Zuccatelli contrario all’uso della mascherina

Se ritenete che prima di fare la sua affermazione il nostro si sia assicurato della confermata fiducia del ministro, siete fuori strada. Poche ore dopo, Zuccatelli infatti annuncia: «Ho ricevuto la telefonata del ministro Speranza. Mi sono quindi dimesso da Commissario e da tutte le cariche che ho in Calabria».

A questo punto nella maggioranza di Governo inizia una corsa affannosa per indicare il nuovo nome. Il premier Conte recependo i desiderata dei Cinque Stelle sembra orientato verso la nomina di Gino Strada.

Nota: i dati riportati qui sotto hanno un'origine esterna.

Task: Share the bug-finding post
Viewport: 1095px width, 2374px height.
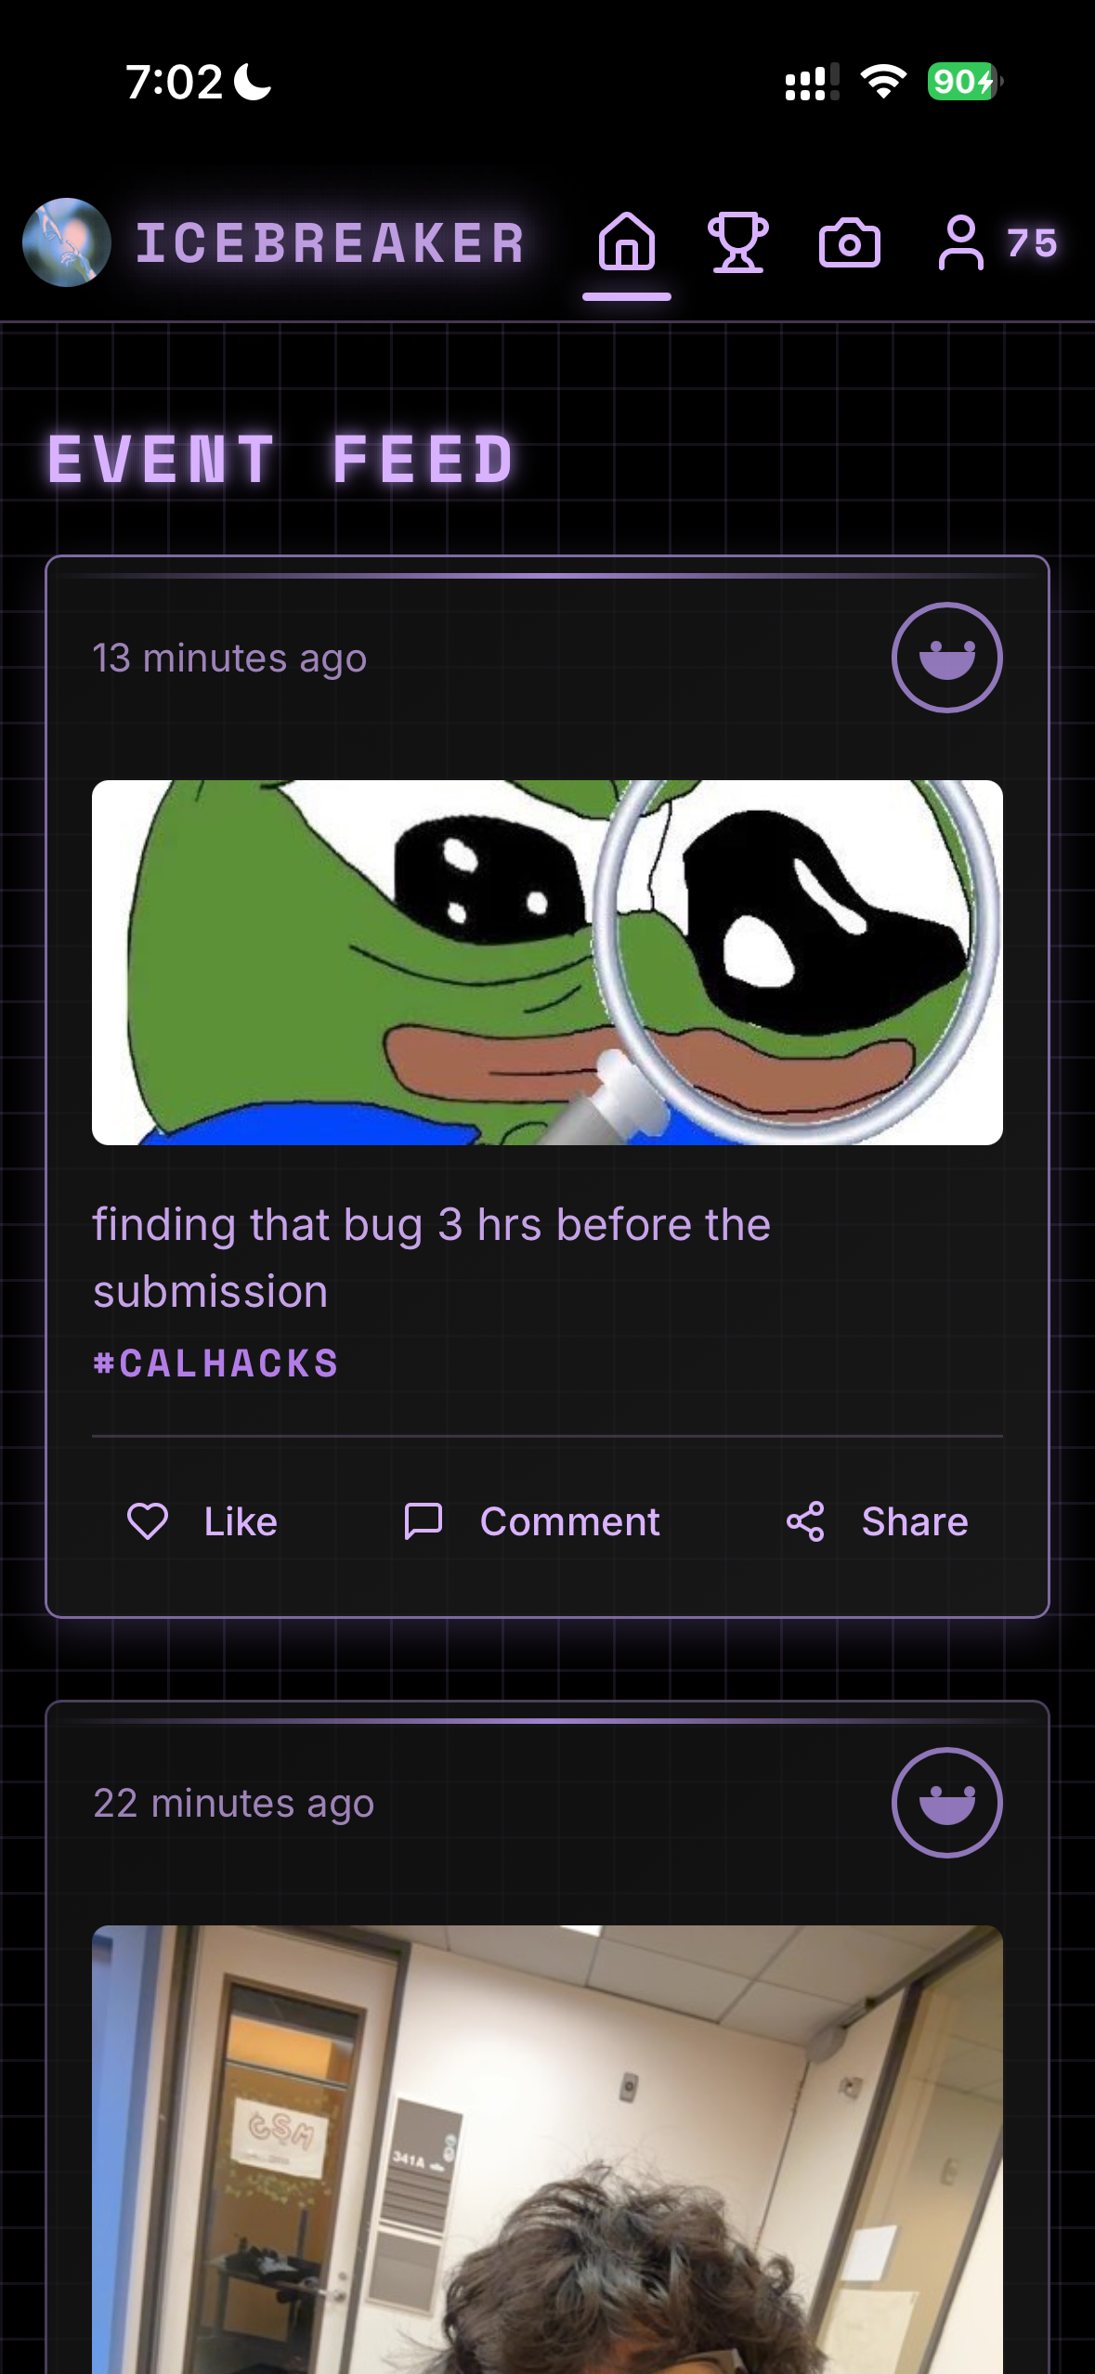Action: [877, 1521]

Il 72enne fondatore di Emergency riceve il via libera da Matteo Renzi, ma non è visto di buon occhio da Antonio Spielì, che fa funzione di Presidente della Regione Calabria dopo la morte di Jole Santelli.

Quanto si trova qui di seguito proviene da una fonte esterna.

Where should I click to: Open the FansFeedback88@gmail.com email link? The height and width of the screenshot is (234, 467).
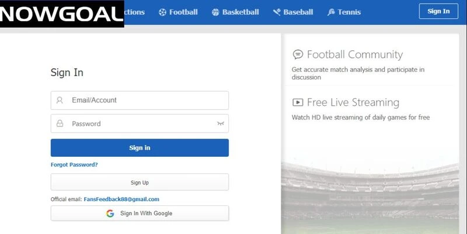(121, 199)
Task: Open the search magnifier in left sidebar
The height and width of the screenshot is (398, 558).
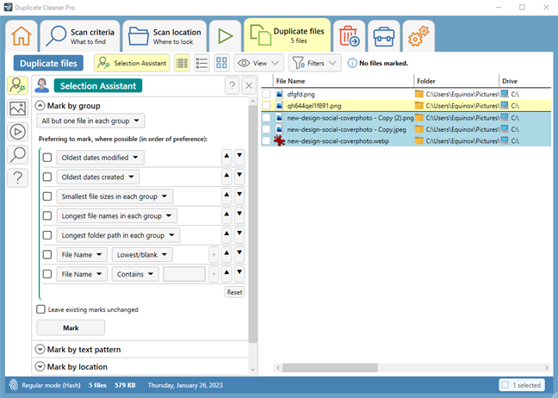Action: point(17,155)
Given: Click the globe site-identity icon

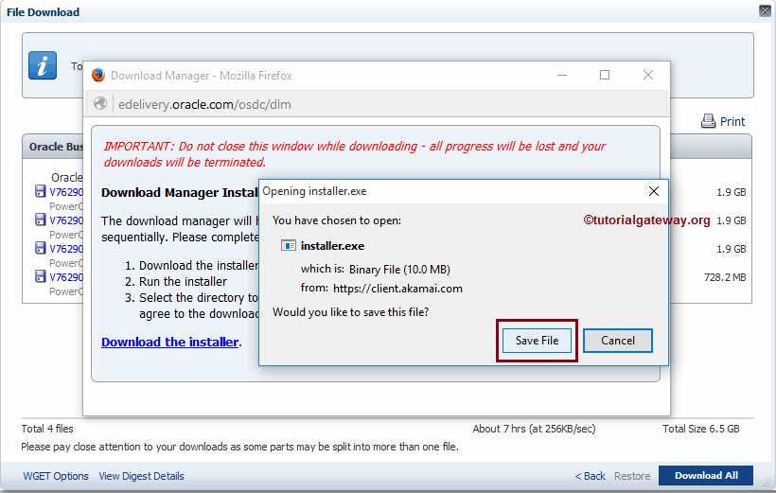Looking at the screenshot, I should pos(100,104).
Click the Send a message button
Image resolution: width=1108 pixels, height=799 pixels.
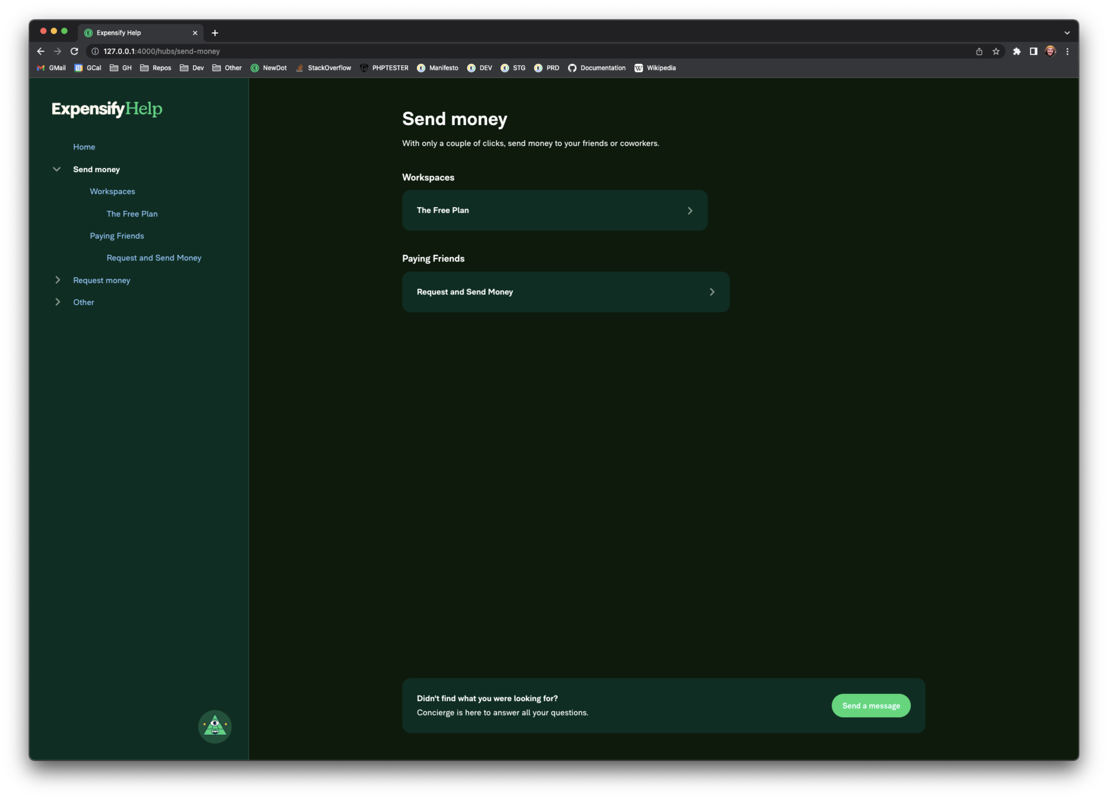[871, 705]
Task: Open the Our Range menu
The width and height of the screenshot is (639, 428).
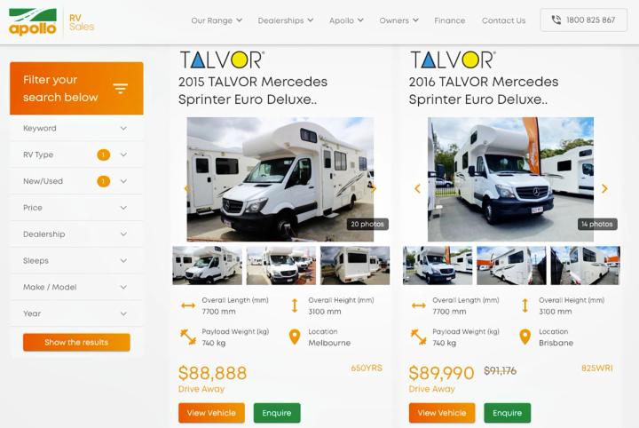Action: (x=217, y=20)
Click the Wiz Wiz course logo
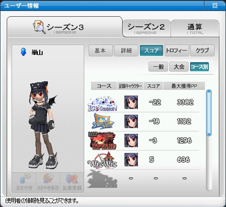 [102, 160]
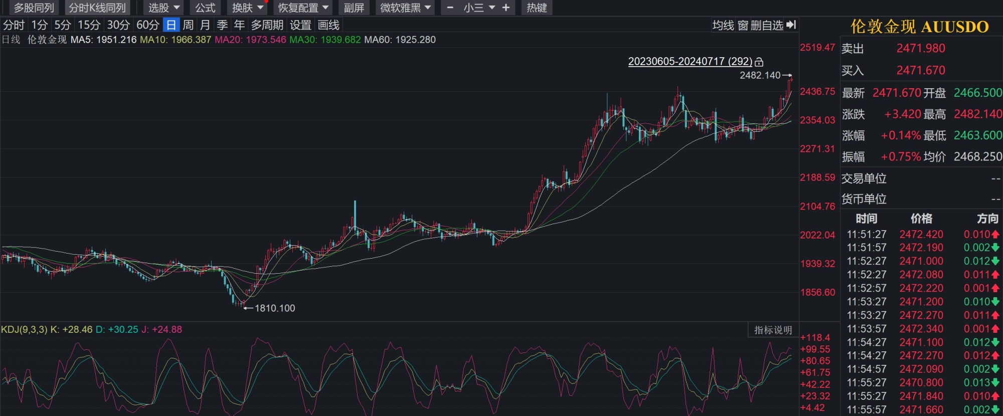Click the lock icon beside the date range
Screen dimensions: 1003x416
(x=759, y=62)
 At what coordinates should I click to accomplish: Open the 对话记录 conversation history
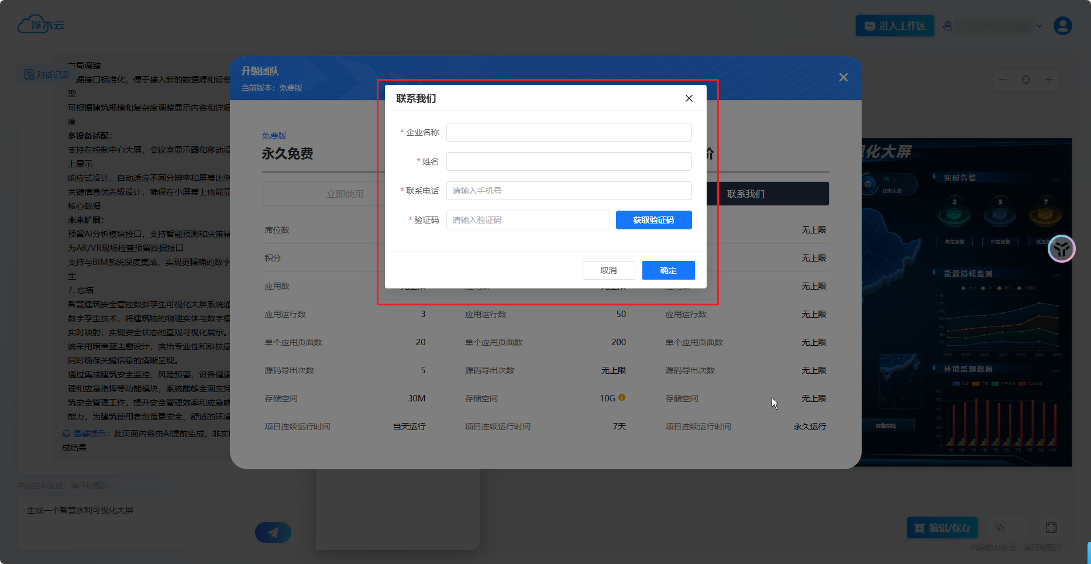click(47, 75)
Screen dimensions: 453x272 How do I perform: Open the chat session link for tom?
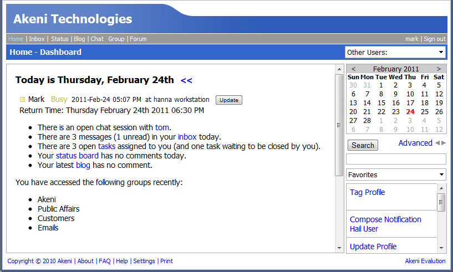pos(162,127)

Mentre siamo più o meno a metà della tragicommedia, vale la pena citare la messa alla berlina dei tre personaggi al vertice della Sanità della Regione Calabria (video di copertina) nella satira di Maurizio Crozza, andata in onda nella sua trasmissione «Fratelli di Crozza» del 13 novembre.

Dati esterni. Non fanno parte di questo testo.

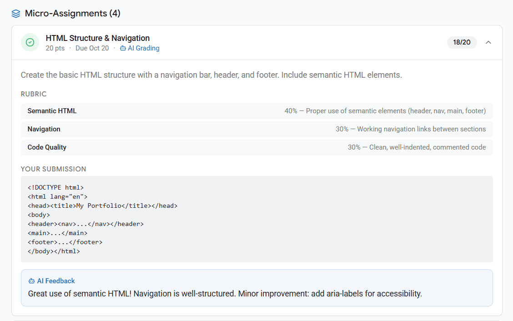Click the Micro-Assignments (4) heading
Screen dimensions: 513x321
[x=72, y=14]
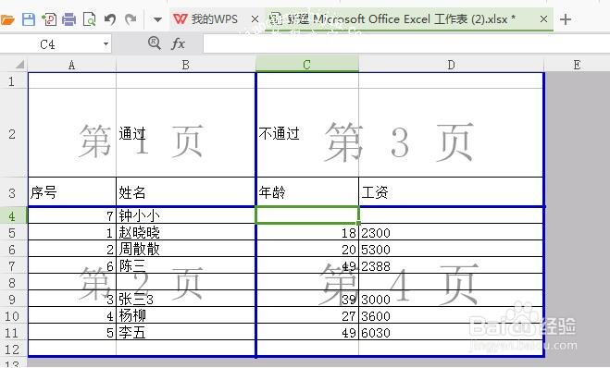Click the Select All corner triangle
The width and height of the screenshot is (610, 368).
(19, 65)
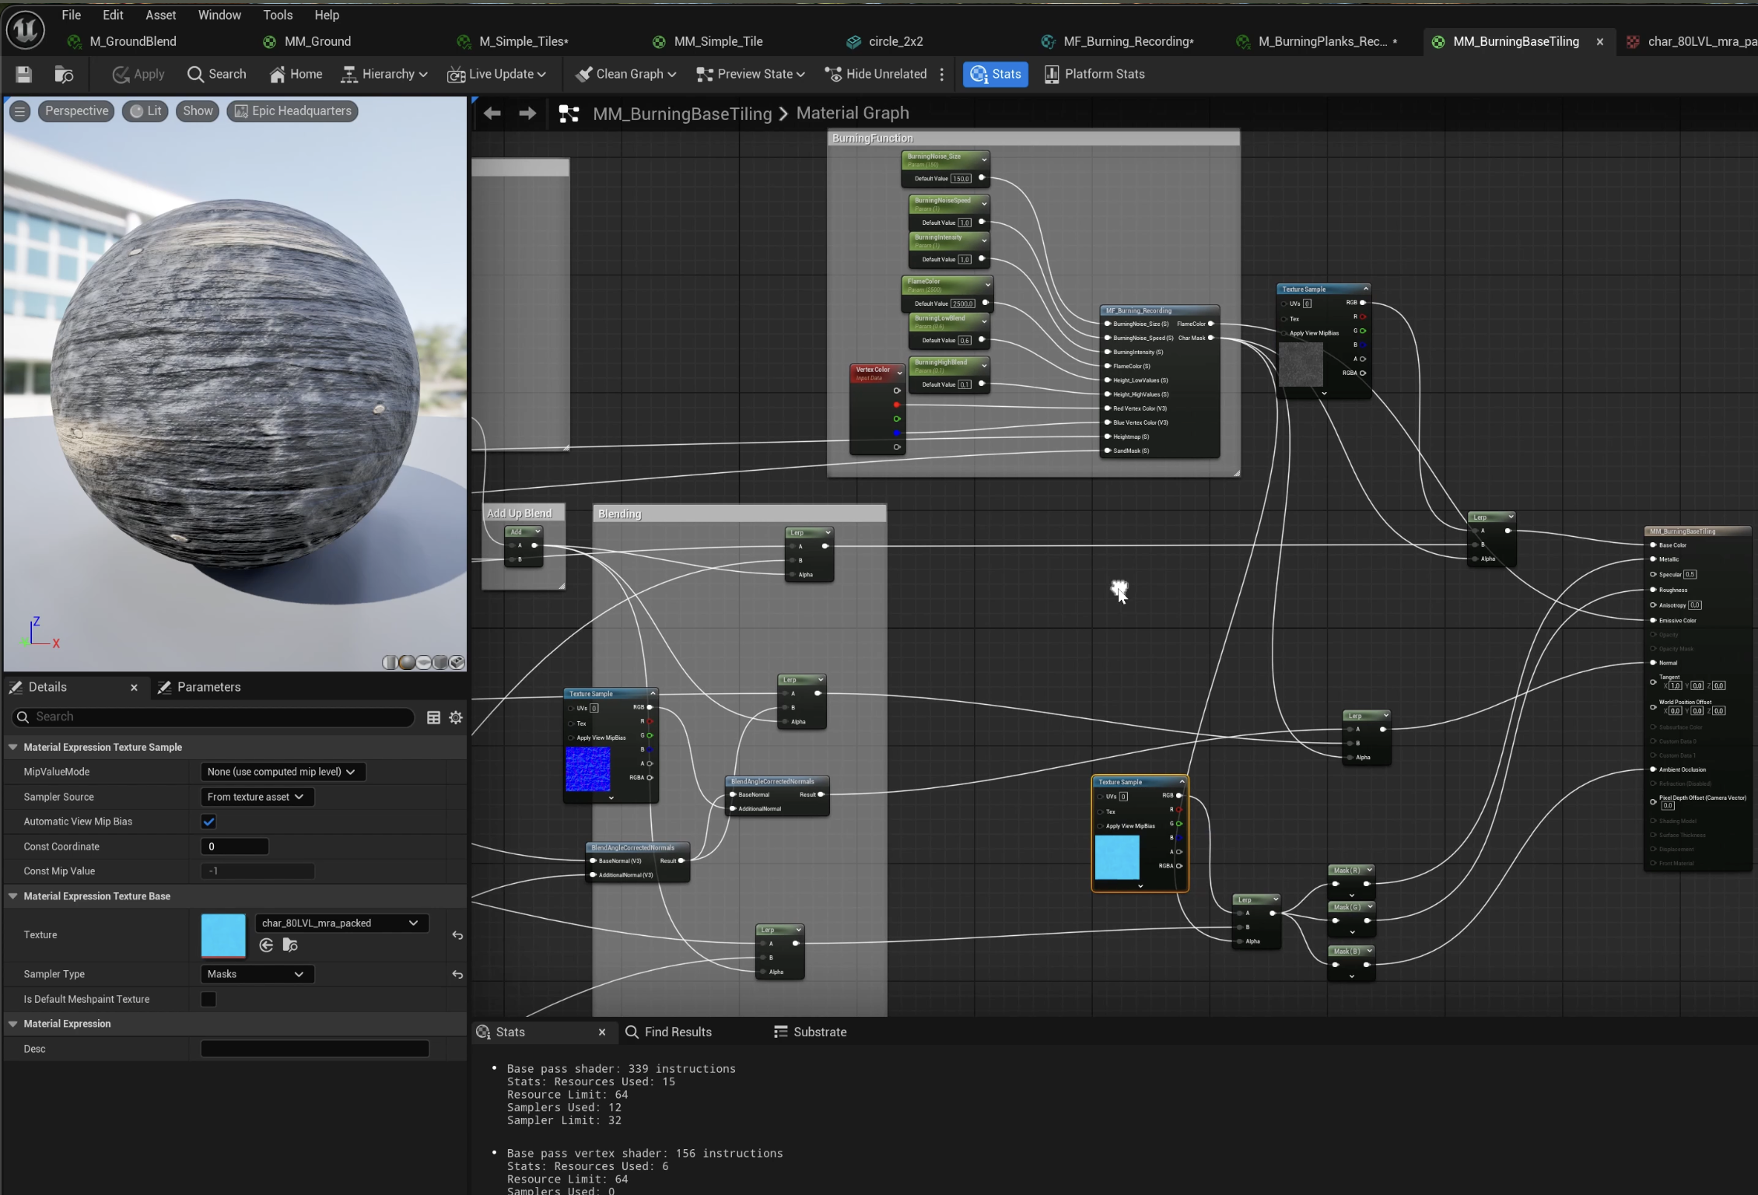Click the Hide Unrelated button
The height and width of the screenshot is (1195, 1758).
coord(877,74)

Gaudio con la moglie che non si vuole trasferire

Arriva intanto la nomina del terzo Commissario. Si tratta di Eugenio Gaudio, 64 anni di Cosenza, rettore uscente dell’Università La Sapienza, al quale il Premier, per non scontentare il M5S, vorrebbe affiancare Strada con una non precisa «delega speciale».

Le figuracce del Governo non finiscono comunque qui. Non solo Strada non è disposto ad accettare alcun tandem, ma la stessa posizione di Gaudio appare traballante in quanto Conte non ha ben valutato che sul capo dell’ex rettore pende l’inchiesta della Procura di Catania che lo accusa di turbativa nei concorsi espletati all’università etnea.

Neanche ventiquattrore dalla nomina Gaudio si dimette mascherando al decisione con motivi familiari: non vuole scontentare la moglie indisposta al trasferimento in Calabria.

Tutto da rifare per Conte e Speranza che partono alla ricerca del quarto Commissario della Regione Calabria. Intanto Gino Strada si è «accasato», raggiungendo un accordo di collaborazione tra Emergency e Protezione civile che dovrebbe riguardare la gestione di una serie di ospedali da campo. Insomma si prende benefici dell’incarico senza accettare gli oneri del ruolo.

Nell’attesa della successiva puntata, crediamo che una riflessione vada fatta anche sulle responsabilità del Premier e dei ministri interessati per aver alimentato la tragica farsa che si sta compiendo sulla pelle del popolo calabrese. In un altro Paese europeo alle dimissioni in serie dei Commissari ad Acta sarebbero seguite quelle di coloro che li avevano nominati.